Project description:Circulating pancreatic glucagon is increased during fasting and maintains glucose balance by stimulating hepatic gluconeogenesis. Glucagon triggering of the cAMP pathway upregulates the gluconeogenic program through the phosphorylation of cAMP response element-binding protein (CREB) and the dephosphorylation of the CREB coactivator CRTC2. Hormonal and nutrient signals are also thought to modulate gluconeogenic gene expression by promoting epigenetic changes that facilitate assembly of the transcriptional machinery. However, the nature of these modifications is unclear. Using mouse models and in vitro assays, we show that histone H3 acetylation at Lys 9 (H3K9Ac) was elevated over gluconeogenic genes and contributed to increased hepatic glucose production during fasting and in diabetes. Dephosphorylation of CRTC2 promoted increased H3K9Ac through recruitment of the lysine acetyltransferase 2B (KAT2B) and WD repeat-containing protein 5 (WDR5), a core subunit of histone methyltransferase (HMT) complexes.

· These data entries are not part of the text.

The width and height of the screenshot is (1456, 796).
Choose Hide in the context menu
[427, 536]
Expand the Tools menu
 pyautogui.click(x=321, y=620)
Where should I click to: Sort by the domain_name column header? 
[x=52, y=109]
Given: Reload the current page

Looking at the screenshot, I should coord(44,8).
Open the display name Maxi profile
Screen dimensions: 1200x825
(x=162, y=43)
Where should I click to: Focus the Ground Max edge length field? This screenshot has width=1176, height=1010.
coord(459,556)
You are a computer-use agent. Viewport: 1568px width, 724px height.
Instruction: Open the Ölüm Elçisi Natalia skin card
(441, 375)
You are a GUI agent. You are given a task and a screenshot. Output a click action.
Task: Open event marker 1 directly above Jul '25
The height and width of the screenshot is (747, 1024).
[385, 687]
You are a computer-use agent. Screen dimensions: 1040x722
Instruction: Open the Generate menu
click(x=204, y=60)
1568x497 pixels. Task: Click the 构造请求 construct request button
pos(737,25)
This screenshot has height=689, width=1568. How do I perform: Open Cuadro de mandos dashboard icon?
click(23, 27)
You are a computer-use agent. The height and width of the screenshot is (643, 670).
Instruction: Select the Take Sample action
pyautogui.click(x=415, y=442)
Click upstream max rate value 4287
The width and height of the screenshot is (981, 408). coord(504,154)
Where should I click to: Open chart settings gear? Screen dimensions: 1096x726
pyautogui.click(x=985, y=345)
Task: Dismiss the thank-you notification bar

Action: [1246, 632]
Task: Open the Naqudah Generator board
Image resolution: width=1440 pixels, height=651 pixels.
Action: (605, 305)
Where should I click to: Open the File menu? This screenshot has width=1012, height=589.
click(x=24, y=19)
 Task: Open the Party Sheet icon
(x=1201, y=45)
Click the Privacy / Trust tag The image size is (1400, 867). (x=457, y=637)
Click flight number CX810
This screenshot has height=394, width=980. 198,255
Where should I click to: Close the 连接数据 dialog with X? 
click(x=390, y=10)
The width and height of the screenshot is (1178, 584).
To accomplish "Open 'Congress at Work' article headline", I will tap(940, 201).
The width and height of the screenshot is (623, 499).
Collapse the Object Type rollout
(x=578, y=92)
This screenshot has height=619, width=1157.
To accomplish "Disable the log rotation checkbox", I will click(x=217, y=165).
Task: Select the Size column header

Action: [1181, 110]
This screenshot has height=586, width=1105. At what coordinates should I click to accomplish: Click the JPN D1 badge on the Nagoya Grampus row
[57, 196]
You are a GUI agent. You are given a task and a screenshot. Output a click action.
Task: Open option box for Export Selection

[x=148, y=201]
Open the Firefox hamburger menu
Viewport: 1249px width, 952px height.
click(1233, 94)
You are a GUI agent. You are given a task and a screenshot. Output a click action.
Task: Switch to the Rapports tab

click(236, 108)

KAT2B and WDR5 stimulated the gluconeogenic program through a self-reinforcing cycle, whereby increases in H3K9Ac further potentiated CRTC2 occupancy at CREB binding sites. Depletion of KAT2B or WDR5 decreased gluconeogenic gene expression, consequently breaking the cycle. Administration of a small-molecule KAT2B antagonist lowered circulating blood glucose concentrations in insulin resistance, suggesting that this enzyme may be a useful target for diabetes treatment.